_Given text_
==================================================
Main parts of a Browser

A web browser consists of six main high-level components: the User Interface (UI), Browser Engine, Rendering Engine, Networking, JavaScript Engine, and Data Storage. Together, these components translate HTML, CSS, and JavaScript code into interactive visual pages, managing user actions, network requests, and data persistence.

  • User Interface (UI): The part users interact with, including the address bar, back/forward buttons, bookmarks menu, and tabs. It does not render the page content but sends instructions to the engine.

  • Browser Engine: Acts as the manager, marshaling actions between the UI and the rendering engine.

  • Rendering Engine: Responsible for displaying requested content by parsing HTML and CSS to render the visual page. Examples include Blink (Chrome), WebKit (Safari), and Gecko (Firefox).

  • Networking: Handles network communication, such as HTTP/HTTPS requests, to fetch resources from the internet.

  • JavaScript Engine: Interprets and executes JavaScript code to make web pages dynamic and interactive.

  • Data Storage (Persistence): A layer for saving data locally on the user's machine, such as cookies, localStorage, and IndexedDB.

  • UI Backend: Used for drawing basic widgets like combo boxes and windows, utilizing the operating system's user interface methods.

User Interface: address bar, tabs, buttons

The browser user interface (UI) consists of navigation controls (address bar, back/forward/refresh buttons) and tab management, designed to accept user input and render web pages. The address bar (or Omnibox) allows URL entry, while tabs manage multiple, concurrent web sessions. Buttons (solid, ghost, icon) trigger actions like navigation, form submission, or menu expansion

Key Components of Browser UI:

  • Address Bar (URL Bar): A central input field for entering website addresses (URLs).
==================================================
_Your objective_
Write out the text on the main parts of a browser in full, word for word. The material after this point is not needed.

_Given material_
==================================================
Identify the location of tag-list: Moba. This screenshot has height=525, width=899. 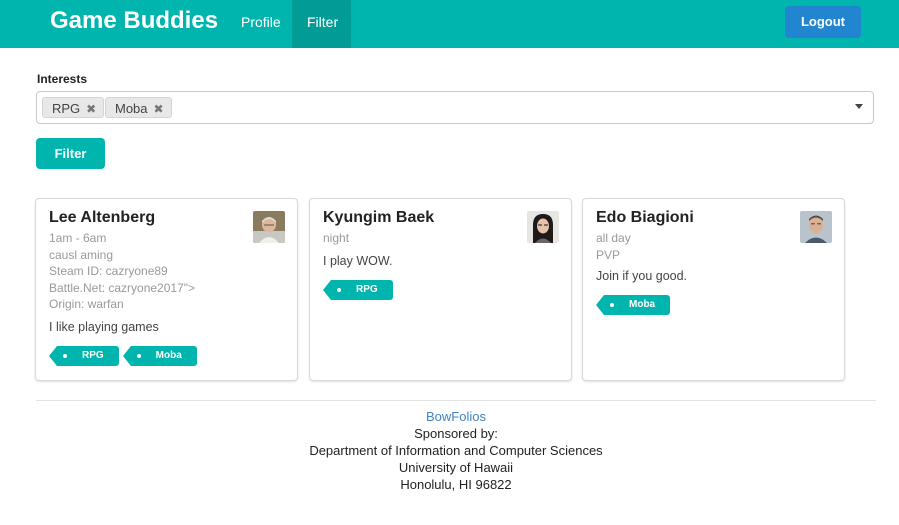
(633, 305).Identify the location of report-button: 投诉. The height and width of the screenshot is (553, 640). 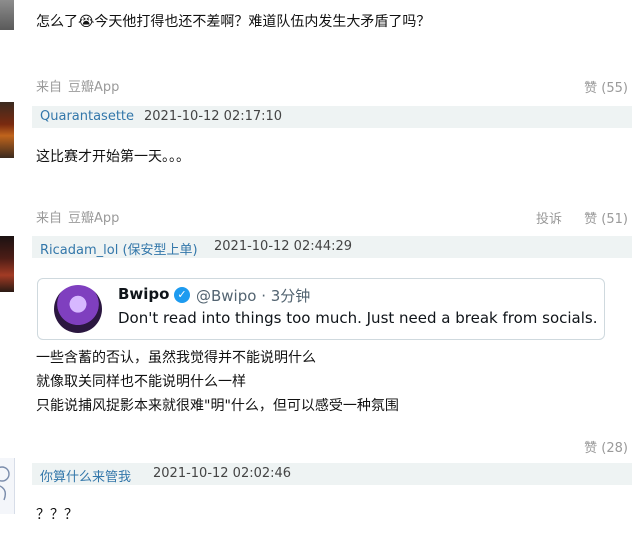
(549, 218).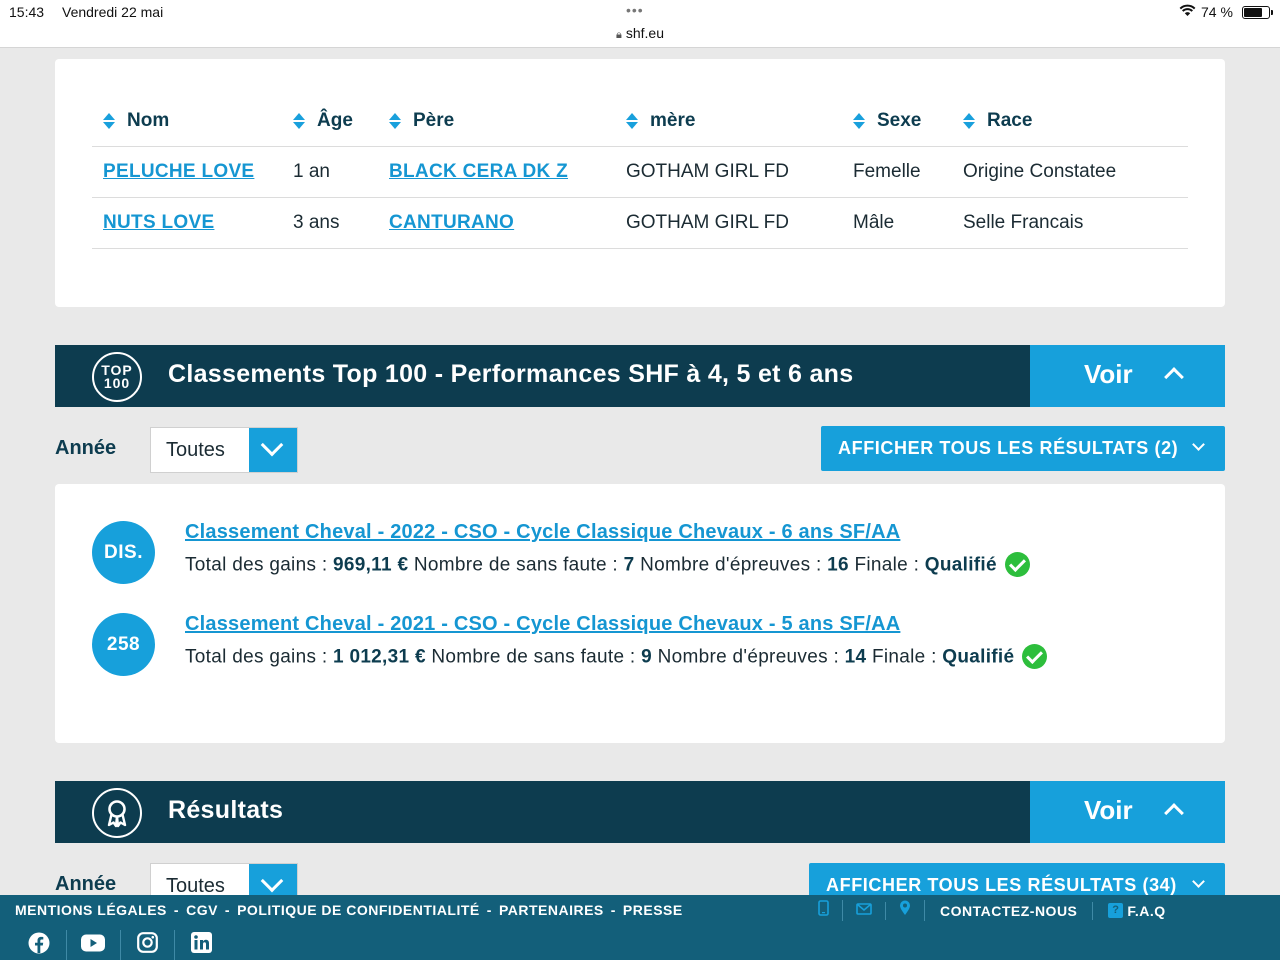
==================================================
_Result of the task_
Main parts of a Browser

A web browser consists of six main high-level components: the User Interface (UI), Browser Engine, Rendering Engine, Networking, JavaScript Engine, and Data Storage. Together, these components translate HTML, CSS, and JavaScript code into interactive visual pages, managing user actions, network requests, and data persistence.

  • User Interface (UI): The part users interact with, including the address bar, back/forward buttons, bookmarks menu, and tabs. It does not render the page content but sends instructions to the engine.

  • Browser Engine: Acts as the manager, marshaling actions between the UI and the rendering engine.

  • Rendering Engine: Responsible for displaying requested content by parsing HTML and CSS to render the visual page. Examples include Blink (Chrome), WebKit (Safari), and Gecko (Firefox).

  • Networking: Handles network communication, such as HTTP/HTTPS requests, to fetch resources from the internet.

  • JavaScript Engine: Interprets and executes JavaScript code to make web pages dynamic and interactive.

  • Data Storage (Persistence): A layer for saving data locally on the user's machine, such as cookies, localStorage, and IndexedDB.

  • UI Backend: Used for drawing basic widgets like combo boxes and windows, utilizing the operating system's user interface methods.

User Interface: address bar, tabs, buttons

The browser user interface (UI) consists of navigation controls (address bar, back/forward/refresh buttons) and tab management, designed to accept user input and render web pages. The address bar (or Omnibox) allows URL entry, while tabs manage multiple, concurrent web sessions. Buttons (solid, ghost, icon) trigger actions like navigation, form submission, or menu expansion

Key Components of Browser UI:

  • Address Bar (URL Bar): A central input field for entering website addresses (URLs).